*TRY IT*:
Every record is to be transcribed exactly as written.
==========
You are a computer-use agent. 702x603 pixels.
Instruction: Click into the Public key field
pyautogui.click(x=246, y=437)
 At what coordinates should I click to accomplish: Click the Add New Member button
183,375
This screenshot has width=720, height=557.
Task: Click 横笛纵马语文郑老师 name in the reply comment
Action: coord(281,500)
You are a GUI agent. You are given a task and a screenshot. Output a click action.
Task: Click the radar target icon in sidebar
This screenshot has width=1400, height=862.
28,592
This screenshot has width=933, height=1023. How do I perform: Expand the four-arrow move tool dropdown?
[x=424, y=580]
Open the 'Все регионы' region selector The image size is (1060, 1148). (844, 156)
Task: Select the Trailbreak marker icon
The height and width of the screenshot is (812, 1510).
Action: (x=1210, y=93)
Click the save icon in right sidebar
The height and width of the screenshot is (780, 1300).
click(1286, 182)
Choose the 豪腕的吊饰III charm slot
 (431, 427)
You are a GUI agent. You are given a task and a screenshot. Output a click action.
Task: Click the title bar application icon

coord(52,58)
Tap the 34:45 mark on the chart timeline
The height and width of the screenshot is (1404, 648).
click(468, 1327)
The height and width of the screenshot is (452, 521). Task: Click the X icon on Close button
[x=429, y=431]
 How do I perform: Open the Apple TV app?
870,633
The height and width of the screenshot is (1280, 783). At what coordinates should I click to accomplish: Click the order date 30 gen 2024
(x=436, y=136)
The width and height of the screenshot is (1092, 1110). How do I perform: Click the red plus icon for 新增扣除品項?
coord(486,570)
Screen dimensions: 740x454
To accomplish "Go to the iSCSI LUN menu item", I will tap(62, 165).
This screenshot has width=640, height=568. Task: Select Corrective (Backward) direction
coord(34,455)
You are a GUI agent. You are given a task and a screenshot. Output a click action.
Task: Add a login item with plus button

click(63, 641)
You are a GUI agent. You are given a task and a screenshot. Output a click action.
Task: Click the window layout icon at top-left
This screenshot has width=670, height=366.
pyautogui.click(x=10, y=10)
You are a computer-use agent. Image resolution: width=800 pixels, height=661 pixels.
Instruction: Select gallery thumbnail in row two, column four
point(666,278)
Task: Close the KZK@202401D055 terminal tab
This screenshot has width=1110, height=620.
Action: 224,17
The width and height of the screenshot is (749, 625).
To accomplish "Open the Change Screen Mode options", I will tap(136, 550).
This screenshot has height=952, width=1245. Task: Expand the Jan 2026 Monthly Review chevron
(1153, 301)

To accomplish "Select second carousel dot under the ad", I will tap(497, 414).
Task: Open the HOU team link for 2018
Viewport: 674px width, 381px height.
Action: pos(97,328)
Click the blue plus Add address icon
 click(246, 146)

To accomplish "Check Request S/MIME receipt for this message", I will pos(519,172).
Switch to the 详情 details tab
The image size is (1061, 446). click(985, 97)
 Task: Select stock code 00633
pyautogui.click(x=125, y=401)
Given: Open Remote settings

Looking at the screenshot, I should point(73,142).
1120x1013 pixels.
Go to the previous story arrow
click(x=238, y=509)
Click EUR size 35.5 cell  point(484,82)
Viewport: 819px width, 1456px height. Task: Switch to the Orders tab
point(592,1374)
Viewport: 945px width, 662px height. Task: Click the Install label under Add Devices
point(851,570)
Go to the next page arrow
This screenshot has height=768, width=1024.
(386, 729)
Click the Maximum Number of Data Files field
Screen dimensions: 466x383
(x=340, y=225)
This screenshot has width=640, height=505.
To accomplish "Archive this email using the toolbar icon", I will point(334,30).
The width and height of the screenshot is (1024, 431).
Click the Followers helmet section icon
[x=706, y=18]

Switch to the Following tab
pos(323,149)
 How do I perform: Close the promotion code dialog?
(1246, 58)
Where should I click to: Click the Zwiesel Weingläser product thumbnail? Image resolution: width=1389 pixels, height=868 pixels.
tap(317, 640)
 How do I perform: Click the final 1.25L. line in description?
==========
*RESPONSE BELOW*:
You are a computer-use agent. 702x603 pixels.
Instruction: Click into the Public key field
pyautogui.click(x=246, y=437)
 At what coordinates should I click to accomplish: Click the Add New Member button
183,375
This screenshot has width=720, height=557.
Task: Click 横笛纵马语文郑老师 name in the reply comment
Action: coord(281,500)
You are a GUI agent. You are given a task and a screenshot. Output a click action.
Task: Click the radar target icon in sidebar
This screenshot has width=1400, height=862.
28,592
This screenshot has width=933, height=1023. How do I perform: Expand the four-arrow move tool dropdown?
[x=424, y=580]
Open the 'Все регионы' region selector The image size is (1060, 1148). (844, 156)
Task: Select the Trailbreak marker icon
The height and width of the screenshot is (812, 1510).
Action: (x=1210, y=93)
Click the save icon in right sidebar
The height and width of the screenshot is (780, 1300).
click(1286, 182)
Choose the 豪腕的吊饰III charm slot
 (431, 427)
You are a GUI agent. You are given a task and a screenshot. Output a click action.
Task: Click the title bar application icon

coord(52,58)
Tap the 34:45 mark on the chart timeline
The height and width of the screenshot is (1404, 648).
click(468, 1327)
The height and width of the screenshot is (452, 521). Task: Click the X icon on Close button
[x=429, y=431]
 How do I perform: Open the Apple TV app?
870,633
The height and width of the screenshot is (1280, 783). At what coordinates should I click to accomplish: Click the order date 30 gen 2024
(x=436, y=136)
The width and height of the screenshot is (1092, 1110). How do I perform: Click the red plus icon for 新增扣除品項?
coord(486,570)
Screen dimensions: 740x454
To accomplish "Go to the iSCSI LUN menu item", I will tap(62, 165).
This screenshot has width=640, height=568. Task: Select Corrective (Backward) direction
coord(34,455)
You are a GUI agent. You are given a task and a screenshot. Output a click action.
Task: Add a login item with plus button

click(63, 641)
You are a GUI agent. You are given a task and a screenshot. Output a click action.
Task: Click the window layout icon at top-left
This screenshot has width=670, height=366.
pyautogui.click(x=10, y=10)
You are a computer-use agent. Image resolution: width=800 pixels, height=661 pixels.
Instruction: Select gallery thumbnail in row two, column four
point(666,278)
Task: Close the KZK@202401D055 terminal tab
This screenshot has width=1110, height=620.
Action: 224,17
The width and height of the screenshot is (749, 625).
To accomplish "Open the Change Screen Mode options", I will tap(136, 550).
This screenshot has height=952, width=1245. Task: Expand the Jan 2026 Monthly Review chevron
(1153, 301)

To accomplish "Select second carousel dot under the ad", I will tap(497, 414).
Task: Open the HOU team link for 2018
Viewport: 674px width, 381px height.
Action: pos(97,328)
Click the blue plus Add address icon
 click(246, 146)

To accomplish "Check Request S/MIME receipt for this message", I will pos(519,172).
Switch to the 详情 details tab
The image size is (1061, 446). click(985, 97)
 Task: Select stock code 00633
pyautogui.click(x=125, y=401)
Given: Open Remote settings

Looking at the screenshot, I should point(73,142).
1120x1013 pixels.
Go to the previous story arrow
click(x=238, y=509)
Click EUR size 35.5 cell  point(484,82)
Viewport: 819px width, 1456px height. Task: Switch to the Orders tab
point(592,1374)
Viewport: 945px width, 662px height. Task: Click the Install label under Add Devices
point(851,570)
Go to the next page arrow
This screenshot has height=768, width=1024.
(386, 729)
Click the Maximum Number of Data Files field
Screen dimensions: 466x383
(x=340, y=225)
This screenshot has width=640, height=505.
To accomplish "Archive this email using the toolbar icon", I will point(334,30).
The width and height of the screenshot is (1024, 431).
Click the Followers helmet section icon
[x=706, y=18]

Switch to the Following tab
pos(323,149)
 How do I perform: Close the promotion code dialog?
(1246, 58)
Where should I click to: Click the Zwiesel Weingläser product thumbnail? Image resolution: width=1389 pixels, height=868 pixels.
tap(317, 640)
 How do I perform: Click the final 1.25L. line in description?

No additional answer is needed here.